▶ **Questions à traiter**:
(1) Dans l'extrait sur Vittel, réécrivez plus brièvement le paragraphe qui commence par « La source qui fait le sujet de cette notice » en gardant ses faits essentiels.
(2) Modifiez le passage de l'extrait sur Vittel compris entre « Quand nos nombreux » et « sa valeur précise. », bornes incluses, en y remplaçant « consciencieux » par « minutieux ».

▶ **Extrait choisi**:

+ + +

Vittel est un gros bourg du département des Vosges, chef-lieu de canton de l’arrondissement de Mirecourt, à 20 kilomètres de cette ville et à 4 kilomètres de Contrexéville. Sa population, qui est de 1 800 âmes environ, se fait remarquer par l’aménité de ses mœurs et sa gracieuseté envers les étrangers. Pleine d’initiative, elle accepte avec bonheur tout ce qui est progrès et amélioration, et, lorsqu’un but utile est à atteindre, loin de rencontrer chez elle cette résistance aveugle et routinière qui paralyse si souvent ailleurs les meilleures intentions, on y trouve un concours actif et intelligent. Ces précieuses qualités assurent aux étrangers qui, plus tard, fréquenteront ses eaux minérales, un accueil des plus sympathiques, et ils ne tarderont pas à y trouver, nous en sommes convaincu, tout le confort désirable. Il n’y a point encore d’établissement destiné à les recevoir ; Vittel ne possède que deux ou trois petits hôtels propres, mais simples et modestes.

La source qui fait le sujet de cette notice, coule abondamment au milieu des prairies qui environnent Vittel et à une distance de trois cents mètres environ des dernières maisons du bourg. Voisine de Contrexéville, ayant une grande analogie de composition chimique, possédant les mêmes propriétés médicales, nous ne pouvons parler de Vittel sans nommer Contrexéville et sans rendre à cette source la justice qui lui est due.

Quand nos nombreux établissements thermaux, si divers, mais tous animés d’un même désir de faire du bruit dans le monde, s’illustraient et se vulgarisaient par le retentissement de la réclame, non moins que par l’étude et la discussion scientifique, Contrexéville seul, à peine tiré de son obscurité par les travaux consciencieux, mais peu retentissants, de Bogard et de Thouvenel, attendait en silence, de la reconnaissance seule de ses clients, que l’opinion médicale se fixât irrévocablement sur sa valeur précise.

Pure de toute surprise, de toute excitation de l’opinion, dédaigneuse d’une éclosion précoce et partant éphémère, cette bienfaisante source, par le seul fait de la multiplicité et de la constance des guérisons qu’elle a disséminées de par le monde, est parvenue à ce point de notoriété publique que son nom n’est pas moins identifié avec l’idée de gravelle et de goutte que celui de sulfate de quinine avec l’idée de fièvre intermittente. Cette justice lui est rendue par tous et sans conteste.

+ + +

▶ **Données fournies**:
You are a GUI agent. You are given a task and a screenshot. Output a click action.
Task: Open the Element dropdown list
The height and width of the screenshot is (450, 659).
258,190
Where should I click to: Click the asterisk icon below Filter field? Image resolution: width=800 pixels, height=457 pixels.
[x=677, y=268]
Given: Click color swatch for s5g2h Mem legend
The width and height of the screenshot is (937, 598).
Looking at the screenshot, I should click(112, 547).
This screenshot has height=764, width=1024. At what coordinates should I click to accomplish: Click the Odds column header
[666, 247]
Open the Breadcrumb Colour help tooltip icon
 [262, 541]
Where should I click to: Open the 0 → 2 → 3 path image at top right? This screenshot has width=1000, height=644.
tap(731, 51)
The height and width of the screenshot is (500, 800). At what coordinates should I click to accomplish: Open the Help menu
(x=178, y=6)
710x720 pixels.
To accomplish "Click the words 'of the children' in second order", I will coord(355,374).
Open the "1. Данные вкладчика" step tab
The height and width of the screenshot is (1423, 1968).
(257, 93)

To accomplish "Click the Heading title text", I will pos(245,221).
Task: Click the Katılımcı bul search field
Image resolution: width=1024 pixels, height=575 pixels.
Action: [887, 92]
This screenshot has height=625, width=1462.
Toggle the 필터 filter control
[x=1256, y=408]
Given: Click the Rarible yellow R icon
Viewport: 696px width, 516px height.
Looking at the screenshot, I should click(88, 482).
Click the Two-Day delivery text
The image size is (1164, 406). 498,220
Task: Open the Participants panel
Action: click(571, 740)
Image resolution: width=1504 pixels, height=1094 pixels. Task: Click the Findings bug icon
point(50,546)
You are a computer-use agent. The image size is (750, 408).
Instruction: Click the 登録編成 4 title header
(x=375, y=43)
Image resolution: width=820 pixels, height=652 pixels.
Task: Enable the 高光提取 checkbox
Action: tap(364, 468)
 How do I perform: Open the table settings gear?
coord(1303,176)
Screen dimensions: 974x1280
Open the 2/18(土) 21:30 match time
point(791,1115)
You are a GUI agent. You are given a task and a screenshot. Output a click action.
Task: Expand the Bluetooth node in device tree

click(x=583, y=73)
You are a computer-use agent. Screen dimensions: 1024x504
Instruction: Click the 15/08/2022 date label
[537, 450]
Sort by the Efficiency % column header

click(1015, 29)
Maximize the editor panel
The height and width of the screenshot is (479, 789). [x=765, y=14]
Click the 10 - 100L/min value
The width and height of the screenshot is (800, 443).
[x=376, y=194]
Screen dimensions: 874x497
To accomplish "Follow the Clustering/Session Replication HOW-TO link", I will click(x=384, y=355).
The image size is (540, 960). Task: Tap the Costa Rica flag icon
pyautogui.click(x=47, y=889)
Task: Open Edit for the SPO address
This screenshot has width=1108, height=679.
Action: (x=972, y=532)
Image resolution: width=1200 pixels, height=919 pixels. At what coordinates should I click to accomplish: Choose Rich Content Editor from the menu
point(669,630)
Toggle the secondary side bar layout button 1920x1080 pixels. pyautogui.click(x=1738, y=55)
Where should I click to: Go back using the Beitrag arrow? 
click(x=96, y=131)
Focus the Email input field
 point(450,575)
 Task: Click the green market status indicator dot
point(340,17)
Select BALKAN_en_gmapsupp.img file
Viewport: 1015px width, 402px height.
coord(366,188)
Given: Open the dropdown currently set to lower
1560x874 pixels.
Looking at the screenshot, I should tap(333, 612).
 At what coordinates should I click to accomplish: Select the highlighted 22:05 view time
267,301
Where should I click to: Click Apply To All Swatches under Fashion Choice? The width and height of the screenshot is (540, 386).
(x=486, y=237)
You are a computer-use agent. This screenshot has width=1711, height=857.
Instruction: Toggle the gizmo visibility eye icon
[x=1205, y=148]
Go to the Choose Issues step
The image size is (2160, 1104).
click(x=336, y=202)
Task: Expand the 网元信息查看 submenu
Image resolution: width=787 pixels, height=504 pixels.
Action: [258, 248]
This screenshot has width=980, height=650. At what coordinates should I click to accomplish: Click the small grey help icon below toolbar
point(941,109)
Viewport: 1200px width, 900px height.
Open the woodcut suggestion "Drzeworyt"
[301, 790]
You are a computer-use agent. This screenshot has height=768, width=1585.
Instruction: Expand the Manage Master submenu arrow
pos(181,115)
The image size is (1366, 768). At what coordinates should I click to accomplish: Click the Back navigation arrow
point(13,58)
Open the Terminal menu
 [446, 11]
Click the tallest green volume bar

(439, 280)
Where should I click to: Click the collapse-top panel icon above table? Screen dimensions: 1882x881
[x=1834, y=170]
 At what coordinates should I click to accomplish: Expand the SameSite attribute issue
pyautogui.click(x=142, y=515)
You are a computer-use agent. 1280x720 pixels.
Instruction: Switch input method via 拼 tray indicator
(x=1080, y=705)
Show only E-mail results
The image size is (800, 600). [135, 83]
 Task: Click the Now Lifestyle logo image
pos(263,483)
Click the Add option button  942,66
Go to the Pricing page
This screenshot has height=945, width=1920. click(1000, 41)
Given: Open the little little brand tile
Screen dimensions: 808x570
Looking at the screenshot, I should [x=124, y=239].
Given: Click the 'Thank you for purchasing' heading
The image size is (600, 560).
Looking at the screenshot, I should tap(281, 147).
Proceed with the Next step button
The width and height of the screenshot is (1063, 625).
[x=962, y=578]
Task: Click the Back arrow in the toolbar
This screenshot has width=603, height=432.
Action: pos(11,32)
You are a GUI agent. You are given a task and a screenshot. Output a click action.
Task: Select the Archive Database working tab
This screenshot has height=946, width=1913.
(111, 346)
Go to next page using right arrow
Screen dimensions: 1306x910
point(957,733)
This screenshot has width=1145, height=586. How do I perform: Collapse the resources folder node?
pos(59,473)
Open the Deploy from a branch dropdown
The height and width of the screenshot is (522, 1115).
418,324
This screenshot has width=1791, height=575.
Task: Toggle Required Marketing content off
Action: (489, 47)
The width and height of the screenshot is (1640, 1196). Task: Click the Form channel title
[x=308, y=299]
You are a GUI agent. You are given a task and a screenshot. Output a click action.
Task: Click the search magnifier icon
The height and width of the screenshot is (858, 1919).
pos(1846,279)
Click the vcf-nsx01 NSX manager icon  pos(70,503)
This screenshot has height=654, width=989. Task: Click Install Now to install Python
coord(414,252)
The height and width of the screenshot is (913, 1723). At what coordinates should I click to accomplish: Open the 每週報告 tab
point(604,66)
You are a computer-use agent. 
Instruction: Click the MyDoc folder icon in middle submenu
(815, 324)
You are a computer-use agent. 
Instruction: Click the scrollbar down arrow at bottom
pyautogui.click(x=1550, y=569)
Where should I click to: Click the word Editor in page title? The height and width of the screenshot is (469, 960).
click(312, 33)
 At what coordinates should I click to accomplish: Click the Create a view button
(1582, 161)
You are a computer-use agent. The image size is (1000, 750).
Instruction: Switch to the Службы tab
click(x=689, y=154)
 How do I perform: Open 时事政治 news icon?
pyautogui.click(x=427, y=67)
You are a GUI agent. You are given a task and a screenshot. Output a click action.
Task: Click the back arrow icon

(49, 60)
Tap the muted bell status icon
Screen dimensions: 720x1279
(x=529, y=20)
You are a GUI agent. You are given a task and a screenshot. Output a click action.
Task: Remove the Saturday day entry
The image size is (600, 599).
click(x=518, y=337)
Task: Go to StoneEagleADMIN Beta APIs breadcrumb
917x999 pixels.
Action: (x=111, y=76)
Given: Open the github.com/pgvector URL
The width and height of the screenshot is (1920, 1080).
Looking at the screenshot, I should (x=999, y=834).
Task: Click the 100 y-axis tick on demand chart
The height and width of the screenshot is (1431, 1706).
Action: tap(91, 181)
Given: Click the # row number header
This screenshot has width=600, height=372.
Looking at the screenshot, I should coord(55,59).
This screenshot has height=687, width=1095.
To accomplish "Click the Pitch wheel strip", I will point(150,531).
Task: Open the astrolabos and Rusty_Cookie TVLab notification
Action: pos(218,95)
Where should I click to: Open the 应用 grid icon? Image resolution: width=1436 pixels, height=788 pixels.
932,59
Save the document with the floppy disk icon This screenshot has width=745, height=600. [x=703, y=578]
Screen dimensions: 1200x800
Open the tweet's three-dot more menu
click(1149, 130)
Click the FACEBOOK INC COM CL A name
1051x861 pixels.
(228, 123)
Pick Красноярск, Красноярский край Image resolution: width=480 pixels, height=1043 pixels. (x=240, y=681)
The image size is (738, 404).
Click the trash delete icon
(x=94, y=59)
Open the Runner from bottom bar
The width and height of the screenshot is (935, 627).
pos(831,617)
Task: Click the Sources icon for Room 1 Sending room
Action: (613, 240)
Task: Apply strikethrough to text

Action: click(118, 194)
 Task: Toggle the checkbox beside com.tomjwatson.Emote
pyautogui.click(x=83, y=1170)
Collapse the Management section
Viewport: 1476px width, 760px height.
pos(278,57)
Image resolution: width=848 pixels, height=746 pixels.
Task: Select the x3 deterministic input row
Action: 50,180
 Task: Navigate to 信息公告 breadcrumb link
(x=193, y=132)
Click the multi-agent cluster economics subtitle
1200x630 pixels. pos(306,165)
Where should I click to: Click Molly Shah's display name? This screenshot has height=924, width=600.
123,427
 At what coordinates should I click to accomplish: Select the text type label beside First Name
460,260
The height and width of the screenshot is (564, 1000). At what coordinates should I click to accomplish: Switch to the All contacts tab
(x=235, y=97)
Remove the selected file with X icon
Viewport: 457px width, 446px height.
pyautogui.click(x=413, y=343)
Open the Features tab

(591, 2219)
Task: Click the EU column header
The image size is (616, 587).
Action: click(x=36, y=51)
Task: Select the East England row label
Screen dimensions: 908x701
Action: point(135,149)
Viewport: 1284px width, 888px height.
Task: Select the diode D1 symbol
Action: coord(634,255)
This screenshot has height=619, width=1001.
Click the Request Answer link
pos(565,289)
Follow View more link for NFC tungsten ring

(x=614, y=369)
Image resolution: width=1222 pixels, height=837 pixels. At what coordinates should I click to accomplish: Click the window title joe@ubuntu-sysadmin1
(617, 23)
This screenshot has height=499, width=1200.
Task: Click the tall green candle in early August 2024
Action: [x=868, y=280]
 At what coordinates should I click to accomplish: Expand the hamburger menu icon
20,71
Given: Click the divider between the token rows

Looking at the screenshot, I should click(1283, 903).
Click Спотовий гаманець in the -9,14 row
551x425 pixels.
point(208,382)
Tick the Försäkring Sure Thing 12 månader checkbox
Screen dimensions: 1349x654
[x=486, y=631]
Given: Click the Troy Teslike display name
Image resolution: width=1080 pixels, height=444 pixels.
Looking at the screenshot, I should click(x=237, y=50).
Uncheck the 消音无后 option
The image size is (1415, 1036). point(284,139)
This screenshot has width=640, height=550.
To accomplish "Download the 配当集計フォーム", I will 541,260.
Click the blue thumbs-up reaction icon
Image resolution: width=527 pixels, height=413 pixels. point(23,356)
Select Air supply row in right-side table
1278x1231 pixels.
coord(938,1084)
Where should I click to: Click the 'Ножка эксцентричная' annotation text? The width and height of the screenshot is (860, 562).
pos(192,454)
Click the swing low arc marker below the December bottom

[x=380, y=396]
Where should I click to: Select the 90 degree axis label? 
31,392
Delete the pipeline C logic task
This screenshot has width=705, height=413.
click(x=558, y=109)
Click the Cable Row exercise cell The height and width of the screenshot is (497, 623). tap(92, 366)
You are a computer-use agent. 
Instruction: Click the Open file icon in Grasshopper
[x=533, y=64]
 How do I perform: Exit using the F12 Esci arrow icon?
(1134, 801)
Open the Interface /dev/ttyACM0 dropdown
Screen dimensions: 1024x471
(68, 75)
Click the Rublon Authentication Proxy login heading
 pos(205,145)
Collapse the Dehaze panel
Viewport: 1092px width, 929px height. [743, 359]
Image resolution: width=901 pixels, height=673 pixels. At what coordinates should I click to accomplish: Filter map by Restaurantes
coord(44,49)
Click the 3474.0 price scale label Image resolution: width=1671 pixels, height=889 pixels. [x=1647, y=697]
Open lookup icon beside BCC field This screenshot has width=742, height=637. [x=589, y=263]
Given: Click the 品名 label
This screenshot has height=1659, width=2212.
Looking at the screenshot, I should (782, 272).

+ + +

▶ **Réponses par consigne**:
(1) La source étudiée coule en abondance dans les prairies autour de Vittel, à environ trois cents mètres des dernières maisons du bourg. Elle est voisine de Contrexéville, de composition chimique très proche et dotée des mêmes propriétés médicales. On ne peut donc parler de Vittel sans nommer Contrexéville et lui rendre justice.

(2)
Quand nos nombreux établissements thermaux, si divers, mais tous animés d’un même désir de faire du bruit dans le monde, s’illustraient et se vulgarisaient par le retentissement de la réclame, non moins que par l’étude et la discussion scientifique, Contrexéville seul, à peine tiré de son obscurité par les travaux minutieux, mais peu retentissants, de Bogard et de Thouvenel, attendait en silence, de la reconnaissance seule de ses clients, que l’opinion médicale se fixât irrévocablement sur sa valeur précise.